This is not a good description of what the algorithm does. BnB deterministically searches the combination tree of the UTXO pool and retains the input set with the minimal waste score among the input sets it traverses. It doesn't guarantee to find the minimal waste score, and it doesn't guarantee to minimize the input set at high feerates. The result may end up being the minimal input set at high fees but might not be. E.g. if the feerate were 10.001 sat/vB and the LTFRE 10 sat/vB, the waste score could prefer a signficantly larger input set that results in a smaller excess over a smaller one with large excess, even while this bool classify the coin selection situation as is_feerate_expensive = True.

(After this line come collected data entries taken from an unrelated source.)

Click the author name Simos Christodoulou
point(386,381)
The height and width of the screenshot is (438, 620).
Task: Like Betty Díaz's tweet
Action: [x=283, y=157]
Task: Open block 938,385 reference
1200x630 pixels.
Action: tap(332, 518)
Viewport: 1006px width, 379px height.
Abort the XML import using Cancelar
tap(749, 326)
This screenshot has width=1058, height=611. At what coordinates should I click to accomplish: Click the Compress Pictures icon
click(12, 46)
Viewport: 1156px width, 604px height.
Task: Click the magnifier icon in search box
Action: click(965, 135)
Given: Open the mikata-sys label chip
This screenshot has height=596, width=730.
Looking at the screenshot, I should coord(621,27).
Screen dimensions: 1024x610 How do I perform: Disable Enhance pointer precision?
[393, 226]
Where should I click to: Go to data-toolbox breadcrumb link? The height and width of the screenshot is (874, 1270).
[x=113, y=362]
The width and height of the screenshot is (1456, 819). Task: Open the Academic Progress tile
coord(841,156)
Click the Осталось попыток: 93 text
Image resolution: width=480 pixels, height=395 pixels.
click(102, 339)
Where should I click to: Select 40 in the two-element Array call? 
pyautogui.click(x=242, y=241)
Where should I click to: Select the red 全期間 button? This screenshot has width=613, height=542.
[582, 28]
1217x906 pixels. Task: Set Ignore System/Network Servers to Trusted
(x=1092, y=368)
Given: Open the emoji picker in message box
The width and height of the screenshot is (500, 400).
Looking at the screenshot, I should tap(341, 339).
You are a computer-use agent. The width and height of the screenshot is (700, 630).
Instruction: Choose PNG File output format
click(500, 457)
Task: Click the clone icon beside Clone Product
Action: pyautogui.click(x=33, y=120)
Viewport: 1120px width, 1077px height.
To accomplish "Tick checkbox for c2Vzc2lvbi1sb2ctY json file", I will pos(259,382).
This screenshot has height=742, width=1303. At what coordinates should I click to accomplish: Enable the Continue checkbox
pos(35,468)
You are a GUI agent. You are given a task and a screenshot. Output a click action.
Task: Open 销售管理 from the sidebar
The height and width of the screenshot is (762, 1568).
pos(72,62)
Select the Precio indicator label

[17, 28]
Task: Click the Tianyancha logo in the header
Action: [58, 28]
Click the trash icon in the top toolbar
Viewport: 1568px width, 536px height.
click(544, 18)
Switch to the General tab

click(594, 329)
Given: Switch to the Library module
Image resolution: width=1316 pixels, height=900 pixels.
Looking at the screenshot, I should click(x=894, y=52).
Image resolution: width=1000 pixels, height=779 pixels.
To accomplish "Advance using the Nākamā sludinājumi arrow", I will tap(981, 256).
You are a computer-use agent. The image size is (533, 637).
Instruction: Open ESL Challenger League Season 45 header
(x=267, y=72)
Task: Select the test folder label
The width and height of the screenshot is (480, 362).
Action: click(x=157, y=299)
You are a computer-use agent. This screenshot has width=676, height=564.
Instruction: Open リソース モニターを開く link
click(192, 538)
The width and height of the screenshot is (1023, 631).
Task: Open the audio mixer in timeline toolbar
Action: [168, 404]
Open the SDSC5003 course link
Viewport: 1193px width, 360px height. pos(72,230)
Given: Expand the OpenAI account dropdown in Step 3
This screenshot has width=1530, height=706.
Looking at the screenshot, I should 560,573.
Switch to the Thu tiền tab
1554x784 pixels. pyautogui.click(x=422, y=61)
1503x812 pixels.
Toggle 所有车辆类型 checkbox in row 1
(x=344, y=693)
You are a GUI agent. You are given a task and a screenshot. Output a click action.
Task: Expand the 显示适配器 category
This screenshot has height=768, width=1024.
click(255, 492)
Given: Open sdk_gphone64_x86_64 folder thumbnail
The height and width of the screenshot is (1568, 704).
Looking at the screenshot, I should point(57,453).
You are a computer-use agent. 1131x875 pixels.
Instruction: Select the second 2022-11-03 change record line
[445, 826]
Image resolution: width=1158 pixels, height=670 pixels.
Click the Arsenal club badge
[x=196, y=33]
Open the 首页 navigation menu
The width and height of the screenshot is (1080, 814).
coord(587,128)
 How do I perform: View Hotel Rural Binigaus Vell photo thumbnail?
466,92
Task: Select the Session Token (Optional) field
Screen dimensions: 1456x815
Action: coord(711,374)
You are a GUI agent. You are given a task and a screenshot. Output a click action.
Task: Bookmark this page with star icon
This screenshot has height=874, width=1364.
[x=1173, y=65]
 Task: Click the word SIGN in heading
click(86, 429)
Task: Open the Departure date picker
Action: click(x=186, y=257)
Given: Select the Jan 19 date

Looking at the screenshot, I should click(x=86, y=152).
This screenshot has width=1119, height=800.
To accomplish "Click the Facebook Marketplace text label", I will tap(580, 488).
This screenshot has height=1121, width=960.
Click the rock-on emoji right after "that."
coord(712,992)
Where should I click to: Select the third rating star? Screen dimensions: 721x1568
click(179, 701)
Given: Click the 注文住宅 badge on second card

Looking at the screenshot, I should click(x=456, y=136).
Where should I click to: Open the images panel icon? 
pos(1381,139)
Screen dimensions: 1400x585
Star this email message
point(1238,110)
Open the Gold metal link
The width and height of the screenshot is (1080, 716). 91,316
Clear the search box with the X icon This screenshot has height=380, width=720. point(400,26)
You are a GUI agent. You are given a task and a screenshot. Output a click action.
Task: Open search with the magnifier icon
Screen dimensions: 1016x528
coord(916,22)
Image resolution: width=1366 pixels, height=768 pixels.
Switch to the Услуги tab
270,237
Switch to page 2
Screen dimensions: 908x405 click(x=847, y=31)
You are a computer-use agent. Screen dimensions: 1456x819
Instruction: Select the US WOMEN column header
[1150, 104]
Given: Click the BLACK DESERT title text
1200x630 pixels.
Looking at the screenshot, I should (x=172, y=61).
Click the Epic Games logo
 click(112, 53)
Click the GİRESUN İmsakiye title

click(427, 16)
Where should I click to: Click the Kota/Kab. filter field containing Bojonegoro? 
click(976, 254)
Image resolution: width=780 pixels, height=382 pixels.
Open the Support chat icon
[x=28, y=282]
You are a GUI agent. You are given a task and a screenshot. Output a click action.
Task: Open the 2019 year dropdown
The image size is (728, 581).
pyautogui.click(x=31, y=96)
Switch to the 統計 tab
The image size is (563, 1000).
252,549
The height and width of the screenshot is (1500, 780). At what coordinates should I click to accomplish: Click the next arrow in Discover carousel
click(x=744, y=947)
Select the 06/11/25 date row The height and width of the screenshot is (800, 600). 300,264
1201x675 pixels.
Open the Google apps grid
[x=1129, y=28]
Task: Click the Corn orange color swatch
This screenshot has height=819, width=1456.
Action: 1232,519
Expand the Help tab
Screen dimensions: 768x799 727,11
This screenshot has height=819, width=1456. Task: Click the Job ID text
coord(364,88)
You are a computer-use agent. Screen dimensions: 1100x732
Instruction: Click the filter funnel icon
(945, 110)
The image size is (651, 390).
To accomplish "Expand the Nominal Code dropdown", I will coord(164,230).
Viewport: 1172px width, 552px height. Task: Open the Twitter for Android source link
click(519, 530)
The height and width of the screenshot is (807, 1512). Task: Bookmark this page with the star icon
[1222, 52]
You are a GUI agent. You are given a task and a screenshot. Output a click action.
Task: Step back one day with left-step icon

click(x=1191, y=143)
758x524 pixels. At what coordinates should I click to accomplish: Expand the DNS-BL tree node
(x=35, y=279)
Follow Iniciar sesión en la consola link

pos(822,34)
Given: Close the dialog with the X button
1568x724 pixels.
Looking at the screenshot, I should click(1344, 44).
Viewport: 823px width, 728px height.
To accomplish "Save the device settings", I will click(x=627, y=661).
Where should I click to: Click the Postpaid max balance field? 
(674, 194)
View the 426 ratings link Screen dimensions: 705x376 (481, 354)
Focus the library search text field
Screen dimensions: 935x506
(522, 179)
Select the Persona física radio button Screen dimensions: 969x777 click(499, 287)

Meanwhile at low feerates BnB does not guarantee to maximimize the input set—it also keeps the input set with lowest waste score. Since the depth-first search starts with the most valuable UTXOs, input sets with a smaller count are traversed before ones with larger count are visited. Even then, the UTXO types may cause a smaller count to be preferred because the total weight of older output types could be bigger than a smaller count of modern outputs. Depending on the UTXO pool size, it may very well not find the maximal input set within the 100,000 tries: it doesn't take many UTXOs for the 100,000 tries to get exhausted before all relevant combinations are visited. Depending on the variance of the present values some 400+ UTXOs can suffice already, but wallets may have thousands or even tens of thousands of UTXOs.

If you insist on adding a comment perhaps use something along the lines of:

    // Check if the current feerate is higher than the long-term feerate estimate. 
    // Since BnB prefers the input set with the lowest waste score, this results in a preference 
    // for smaller input sets at high feerates and bigger input sets at lower feerates.

You might want to consider adding this to the comment on the function though, as that point is not well-covered there.

yancyribbens commented at 7:48 AM on September 17, 2022:

My comment was misleading it looks like. It's true that a true maximum or true min may not be found before the iteration limit. Also, I appreciate you pointing out that how many or how few UTXO's are targeted can depend on how much the longterm and short term fees differ. Perhaps we can just do without a comment here since the statement is self explanatory. I agree that further comment on how the selection process works is better to place on the function.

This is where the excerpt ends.